Md. Faysal , Mukhles          

Department of Pharmacy, Faculty of Allied Health Sciences, Daffodil International University, Dhaka-1207, Bangladesh

ABSTRACT

Objective: The objective of this study was assessing the diverse pharmacological efficacies of methanolic extracts of the whole plant of Gardenia coronaria Buch-Ham This study illustrates the phytochemicals, antioxidants and thrombolytic activity which have the possibility to be used in the coming future to open a new line of investigation. The Gardenia coronaria, one of the necessary traditional medicinal plants in Bangladesh. In the rural area this plant is used by a lot of people as a treatment from various disease.

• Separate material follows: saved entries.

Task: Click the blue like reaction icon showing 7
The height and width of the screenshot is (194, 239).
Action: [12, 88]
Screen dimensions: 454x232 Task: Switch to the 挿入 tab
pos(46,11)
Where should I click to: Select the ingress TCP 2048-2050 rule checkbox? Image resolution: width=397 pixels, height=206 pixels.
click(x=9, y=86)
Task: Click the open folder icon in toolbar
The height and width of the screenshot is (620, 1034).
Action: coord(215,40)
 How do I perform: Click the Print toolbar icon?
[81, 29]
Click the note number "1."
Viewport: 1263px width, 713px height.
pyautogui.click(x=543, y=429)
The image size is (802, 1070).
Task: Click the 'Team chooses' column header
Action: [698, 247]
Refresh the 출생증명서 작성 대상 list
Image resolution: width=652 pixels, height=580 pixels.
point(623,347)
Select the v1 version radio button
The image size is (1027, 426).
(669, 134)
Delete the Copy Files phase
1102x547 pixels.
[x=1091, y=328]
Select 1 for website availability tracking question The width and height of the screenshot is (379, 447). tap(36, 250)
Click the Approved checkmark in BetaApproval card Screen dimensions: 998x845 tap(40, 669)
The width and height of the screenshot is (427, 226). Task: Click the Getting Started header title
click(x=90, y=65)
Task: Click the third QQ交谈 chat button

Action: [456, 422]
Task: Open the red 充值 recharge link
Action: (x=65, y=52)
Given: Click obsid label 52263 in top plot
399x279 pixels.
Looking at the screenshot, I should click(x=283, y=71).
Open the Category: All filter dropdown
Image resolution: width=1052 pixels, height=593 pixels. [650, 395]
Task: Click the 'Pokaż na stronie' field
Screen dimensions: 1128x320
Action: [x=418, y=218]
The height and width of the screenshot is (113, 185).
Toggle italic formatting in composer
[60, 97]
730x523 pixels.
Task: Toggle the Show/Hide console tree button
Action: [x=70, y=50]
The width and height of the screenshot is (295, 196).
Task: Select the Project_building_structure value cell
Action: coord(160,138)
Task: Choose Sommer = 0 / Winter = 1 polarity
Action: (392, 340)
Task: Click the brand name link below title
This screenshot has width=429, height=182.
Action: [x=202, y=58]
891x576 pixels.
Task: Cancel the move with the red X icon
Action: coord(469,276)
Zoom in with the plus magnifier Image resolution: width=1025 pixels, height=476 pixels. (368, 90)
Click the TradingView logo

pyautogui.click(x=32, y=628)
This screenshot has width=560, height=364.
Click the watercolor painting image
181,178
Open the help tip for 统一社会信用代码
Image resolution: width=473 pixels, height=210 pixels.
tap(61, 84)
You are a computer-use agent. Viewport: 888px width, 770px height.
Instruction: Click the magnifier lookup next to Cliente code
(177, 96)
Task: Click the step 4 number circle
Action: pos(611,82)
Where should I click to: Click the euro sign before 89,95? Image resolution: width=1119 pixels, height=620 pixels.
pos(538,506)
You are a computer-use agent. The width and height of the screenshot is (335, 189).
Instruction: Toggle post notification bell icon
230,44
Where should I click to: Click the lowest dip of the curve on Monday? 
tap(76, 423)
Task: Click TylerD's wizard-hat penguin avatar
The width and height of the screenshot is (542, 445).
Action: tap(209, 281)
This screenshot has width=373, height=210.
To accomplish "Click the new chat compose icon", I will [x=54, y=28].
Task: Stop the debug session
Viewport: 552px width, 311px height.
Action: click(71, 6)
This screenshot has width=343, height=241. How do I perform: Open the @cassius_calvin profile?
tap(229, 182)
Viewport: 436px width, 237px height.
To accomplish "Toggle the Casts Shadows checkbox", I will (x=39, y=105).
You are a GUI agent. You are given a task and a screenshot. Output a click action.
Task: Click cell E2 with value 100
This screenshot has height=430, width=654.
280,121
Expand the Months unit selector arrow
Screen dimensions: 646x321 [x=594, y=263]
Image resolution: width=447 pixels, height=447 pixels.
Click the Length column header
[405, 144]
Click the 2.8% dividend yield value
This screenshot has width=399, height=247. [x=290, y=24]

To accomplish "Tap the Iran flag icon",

Methods: Total sum of the flavonoids was spectrophotometrically ascertained with the help of aluminum chloride colorimetric assay as total phenolic and tannin content by Folin Chiocalteu’s reagent. Antioxidant activity, ascertained by DPPH (α, α-diphenyl-β-picrylhydrazyl) free radical scavenging assay giving some comparison between the resultant activity with the standard. The thombolytic activity was assessed based on the method of minor alterations.

Results: The percentage of clot lysis was 87.58% when 100 μl of streptokinase (30,000 I.U.), and the methanolic extract displayed the least clot lysis activity (26.79%), much less compared to the standard. It can be elicited that the extract of Gardenia coronaria Buch-Ham contains antioxidant and thrombolytic activity. The potential of these activities probably because of the availability of most of the phytochemicals supporting previous claims and verify its uses as an expected folk medicine. 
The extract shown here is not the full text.